Now the ironically painful thing above all is that this is the one love we need, but this is the one love, above all which we most defend ourselves against. The total, unconditional, oversweeping love of the Father is the one which will wash over our souls like Niagra and so we shy away. We fly away. We run away and would prefer even the pig pen, the frozen mud and the broken cobs of corn than to open our soiled hearts to that love.

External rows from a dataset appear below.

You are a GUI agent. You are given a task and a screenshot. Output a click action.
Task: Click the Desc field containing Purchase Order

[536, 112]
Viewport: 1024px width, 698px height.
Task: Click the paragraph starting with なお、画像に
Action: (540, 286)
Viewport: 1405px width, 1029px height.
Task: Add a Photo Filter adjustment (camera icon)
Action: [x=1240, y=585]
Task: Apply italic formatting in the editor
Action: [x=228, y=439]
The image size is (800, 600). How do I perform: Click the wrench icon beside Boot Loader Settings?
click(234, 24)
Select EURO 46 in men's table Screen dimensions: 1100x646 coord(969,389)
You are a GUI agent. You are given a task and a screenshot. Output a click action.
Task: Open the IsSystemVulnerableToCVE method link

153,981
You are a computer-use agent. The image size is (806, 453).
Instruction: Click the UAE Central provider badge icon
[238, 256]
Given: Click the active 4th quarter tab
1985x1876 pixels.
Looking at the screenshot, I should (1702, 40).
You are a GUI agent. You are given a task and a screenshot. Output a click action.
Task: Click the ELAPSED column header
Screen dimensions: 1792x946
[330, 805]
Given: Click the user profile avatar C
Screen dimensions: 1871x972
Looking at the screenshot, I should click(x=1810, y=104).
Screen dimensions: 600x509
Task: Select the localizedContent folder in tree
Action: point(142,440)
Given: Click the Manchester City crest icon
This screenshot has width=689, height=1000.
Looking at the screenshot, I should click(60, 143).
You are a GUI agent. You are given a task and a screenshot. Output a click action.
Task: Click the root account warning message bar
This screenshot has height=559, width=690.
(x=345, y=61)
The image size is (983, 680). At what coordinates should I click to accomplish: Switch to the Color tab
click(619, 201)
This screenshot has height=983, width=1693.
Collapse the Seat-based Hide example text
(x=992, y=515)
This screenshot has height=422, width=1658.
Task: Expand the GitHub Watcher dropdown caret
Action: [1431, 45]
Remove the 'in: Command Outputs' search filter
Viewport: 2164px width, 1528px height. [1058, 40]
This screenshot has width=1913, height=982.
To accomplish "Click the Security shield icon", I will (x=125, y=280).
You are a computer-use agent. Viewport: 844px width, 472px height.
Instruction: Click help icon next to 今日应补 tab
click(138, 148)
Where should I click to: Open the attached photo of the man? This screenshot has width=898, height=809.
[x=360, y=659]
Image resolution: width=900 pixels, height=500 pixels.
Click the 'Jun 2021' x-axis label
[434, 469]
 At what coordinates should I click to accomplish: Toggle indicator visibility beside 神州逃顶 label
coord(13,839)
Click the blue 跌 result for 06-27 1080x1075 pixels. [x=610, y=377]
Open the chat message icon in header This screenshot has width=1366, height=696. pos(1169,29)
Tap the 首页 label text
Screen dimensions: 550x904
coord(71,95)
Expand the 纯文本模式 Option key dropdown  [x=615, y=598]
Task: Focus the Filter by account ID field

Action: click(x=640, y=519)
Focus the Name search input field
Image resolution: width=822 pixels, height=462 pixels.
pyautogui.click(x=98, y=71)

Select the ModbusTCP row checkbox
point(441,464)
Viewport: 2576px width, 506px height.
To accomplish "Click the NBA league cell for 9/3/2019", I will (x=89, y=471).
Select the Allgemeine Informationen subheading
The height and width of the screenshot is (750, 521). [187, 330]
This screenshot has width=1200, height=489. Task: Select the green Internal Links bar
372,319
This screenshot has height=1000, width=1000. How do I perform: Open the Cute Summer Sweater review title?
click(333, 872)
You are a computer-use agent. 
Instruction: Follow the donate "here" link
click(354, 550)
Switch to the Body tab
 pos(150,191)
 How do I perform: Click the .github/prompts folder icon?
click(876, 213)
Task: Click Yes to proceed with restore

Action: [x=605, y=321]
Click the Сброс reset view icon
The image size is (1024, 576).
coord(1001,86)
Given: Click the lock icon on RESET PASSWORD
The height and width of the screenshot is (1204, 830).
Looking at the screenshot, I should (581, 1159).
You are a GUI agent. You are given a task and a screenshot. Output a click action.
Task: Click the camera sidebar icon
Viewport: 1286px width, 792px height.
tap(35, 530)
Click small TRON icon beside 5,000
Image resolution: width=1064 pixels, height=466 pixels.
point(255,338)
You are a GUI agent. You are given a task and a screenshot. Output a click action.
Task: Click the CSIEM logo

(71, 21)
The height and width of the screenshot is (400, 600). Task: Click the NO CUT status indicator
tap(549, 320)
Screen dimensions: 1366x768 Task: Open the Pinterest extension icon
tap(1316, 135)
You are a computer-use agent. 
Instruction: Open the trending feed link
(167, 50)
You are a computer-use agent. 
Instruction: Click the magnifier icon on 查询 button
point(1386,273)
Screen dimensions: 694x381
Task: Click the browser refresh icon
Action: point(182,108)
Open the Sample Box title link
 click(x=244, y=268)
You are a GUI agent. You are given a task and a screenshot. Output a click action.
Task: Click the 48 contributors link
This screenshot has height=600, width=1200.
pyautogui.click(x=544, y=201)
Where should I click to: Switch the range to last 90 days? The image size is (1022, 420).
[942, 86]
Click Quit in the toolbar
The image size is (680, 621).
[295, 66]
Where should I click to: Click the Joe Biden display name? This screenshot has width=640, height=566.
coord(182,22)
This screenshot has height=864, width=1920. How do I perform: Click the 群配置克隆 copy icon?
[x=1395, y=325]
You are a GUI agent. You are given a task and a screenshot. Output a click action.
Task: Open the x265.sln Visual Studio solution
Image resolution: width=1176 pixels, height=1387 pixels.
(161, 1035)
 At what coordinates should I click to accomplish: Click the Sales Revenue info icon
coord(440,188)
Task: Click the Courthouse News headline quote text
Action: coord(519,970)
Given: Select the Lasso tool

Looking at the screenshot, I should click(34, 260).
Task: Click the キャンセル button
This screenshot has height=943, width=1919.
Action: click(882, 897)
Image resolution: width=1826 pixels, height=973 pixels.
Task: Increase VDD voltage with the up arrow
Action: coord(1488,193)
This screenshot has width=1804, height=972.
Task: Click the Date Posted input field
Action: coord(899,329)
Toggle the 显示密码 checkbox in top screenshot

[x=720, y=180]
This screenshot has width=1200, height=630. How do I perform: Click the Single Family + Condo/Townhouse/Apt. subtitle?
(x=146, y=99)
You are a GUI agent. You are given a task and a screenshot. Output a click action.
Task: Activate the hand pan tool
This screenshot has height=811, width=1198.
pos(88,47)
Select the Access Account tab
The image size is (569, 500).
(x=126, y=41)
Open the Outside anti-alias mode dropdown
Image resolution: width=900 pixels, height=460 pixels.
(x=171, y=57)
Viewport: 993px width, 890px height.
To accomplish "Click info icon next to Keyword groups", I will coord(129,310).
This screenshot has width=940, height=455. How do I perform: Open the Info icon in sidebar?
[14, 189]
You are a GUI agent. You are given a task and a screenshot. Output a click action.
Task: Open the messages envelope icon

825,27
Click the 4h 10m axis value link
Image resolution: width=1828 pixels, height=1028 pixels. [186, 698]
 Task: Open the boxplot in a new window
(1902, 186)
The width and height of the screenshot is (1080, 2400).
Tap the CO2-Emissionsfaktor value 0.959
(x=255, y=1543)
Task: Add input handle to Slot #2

So on this prodigal son Sunday all I can say to myself and anyone who reads these words, “Do not be afraid! Open wide the doors to Christ. Are we not perhaps all afraid in some way? If we let Christ enter fully into our lives, if we open ourselves totally to Him, are we not afraid that He might take something away from us? Are we not perhaps afraid to give up something significant, something unique, something that makes life so beautiful? Do we not then risk ending up diminished and deprived of our freedom? And once again the Pope said: No! If we let Christ into our lives, we lose nothing, nothing, absolutely nothing of what makes life free, beautiful and great. No! Only in this friendship are the doors of life opened wide. Only in this friendship is the great potential of human existence truly revealed. Only in this friendship do we experience beauty and liberation. And so, today, with great strength and great conviction, on the basis of long personal experience of life, I say to you, dear young people: Do not be afraid of Christ! He takes nothing away, and He gives you everything. When we give ourselves to Him, we receive a hundred-fold in return. Yes, open, open wide the doors to Christ – and you will find true life. Amen.”